In terms of those groups most in need of support young people and ethnic minorities stand out. The region has recognised this and launched the Youth Employment Initiative in May 2016, a two-year programme using £20 million of EU funding to help young people into work. It is important that this and other initiatives are a success. Only half of people with a BAME background are in work in the region, compared with two-thirds nationally. Similarly only 54 per cent of young people are in work, compared with around 60 per cent for the other city regions.
Transforming outcomes for those struggling to find work and engage with the labour market involves connecting people with jobs and equipping them with the right skills. In terms of hard powers the new mayor will have control of bus franchising in the region and can use this to connect people in relatively isolated parts of the region to jobs. Research by JRF suggests that the Tees Valley is relatively unique in that the majority of deprived neighbourhoods are disconnected from areas with large numbers of jobs. In terms of soft powers the new mayor should work with other Northern leaders and Transport for the North to raise infrastructure spending and improve pan-Northern connectivity. Although he or she will have less power over skills, the mayor should help employers in the region take advantage of the new Apprenticeship Levy and help education providers get the most out of the impending changes to post-16 technical education.
Getting people into work is part of the challenge, helping them to progress up the pay scale should be the mayor’s other priority. Hourly pay for residents of Tees Valley is around £11.08, more than a pound less than the UK average. Only in the South Yorkshire region is pay lower. The prevalence of low pays means that by 2020 around one in five workers in the Tees Valley will be paid the National Living Wage (NLW). While this means workers disproportionately benefit from rises in the NLW, it also means that the minimum wage will become less of a wage floor and more of a going rate for a large proportion of the workforce. Further effort is needed to increase the opportunities for workers to progress up the pay scale. The challenge will be greatest in sectors such as wholesale, retail and hospitality, which tend to have fewer clear routes for those at the bottom of the pay scale to progress.

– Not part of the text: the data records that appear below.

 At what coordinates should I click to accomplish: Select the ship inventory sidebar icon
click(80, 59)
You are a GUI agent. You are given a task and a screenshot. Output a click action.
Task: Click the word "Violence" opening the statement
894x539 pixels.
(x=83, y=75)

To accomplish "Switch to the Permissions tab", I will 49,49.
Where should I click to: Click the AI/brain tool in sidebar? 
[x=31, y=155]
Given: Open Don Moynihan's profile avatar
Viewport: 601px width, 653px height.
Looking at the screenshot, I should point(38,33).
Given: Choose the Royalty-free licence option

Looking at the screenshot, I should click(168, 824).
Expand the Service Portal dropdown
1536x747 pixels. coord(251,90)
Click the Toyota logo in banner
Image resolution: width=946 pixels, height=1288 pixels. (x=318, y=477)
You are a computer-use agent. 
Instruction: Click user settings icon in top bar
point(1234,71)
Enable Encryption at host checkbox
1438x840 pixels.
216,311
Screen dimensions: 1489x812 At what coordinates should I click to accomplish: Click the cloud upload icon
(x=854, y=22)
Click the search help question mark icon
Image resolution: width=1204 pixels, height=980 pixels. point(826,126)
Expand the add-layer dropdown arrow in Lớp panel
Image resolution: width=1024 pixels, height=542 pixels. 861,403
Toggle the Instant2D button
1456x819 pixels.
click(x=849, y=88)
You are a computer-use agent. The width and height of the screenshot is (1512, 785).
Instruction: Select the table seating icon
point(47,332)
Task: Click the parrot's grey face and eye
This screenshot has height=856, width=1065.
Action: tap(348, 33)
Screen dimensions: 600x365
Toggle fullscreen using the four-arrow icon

In the long-run raising pay in the region will involve attracting more well-paying firms and training more young people to take advantage of the opportunities these firms can provide. Unfortunately Tees Valley has a dearth of graduates – only around 20 per cent of the working-age population in the region has a degree compared to around 30 per cent nationally. Furthermore, of the graduates that the region produces, relatively few choose to stay in the region after graduating. Tees Valley retains around 7 per cent of graduates that attend one of its universities, about half the rate of Greater Manchester. While the new mayor will have limited influence over education (though he or she will be fully responsible for the 19+ skills budget by 2020) local government should work to improve the attractiveness of the region as a place to stay after graduating and as a place for firms to invest.
Many critics of Metro Mayors point to the limited powers they have to make a difference. But the Mayor of London has shown that soft power can be just as potent as direct influence. Boris Johnson made regular trips to the US, China and the Middle East to drum up investment in the capital, while Sadiq Khan recently called on all London’s Premier League football clubs to pay the Living Wage. The new mayor can provide similar economic leadership for the Tees Valley. Part of this is recognising the benefits that firms like INEOS and Conoco Philips bring to the region. But it is also about remembering that success will be measured not just by the presence and expansion of such firms, but if the pay and employment prospects improve for the majority of residents.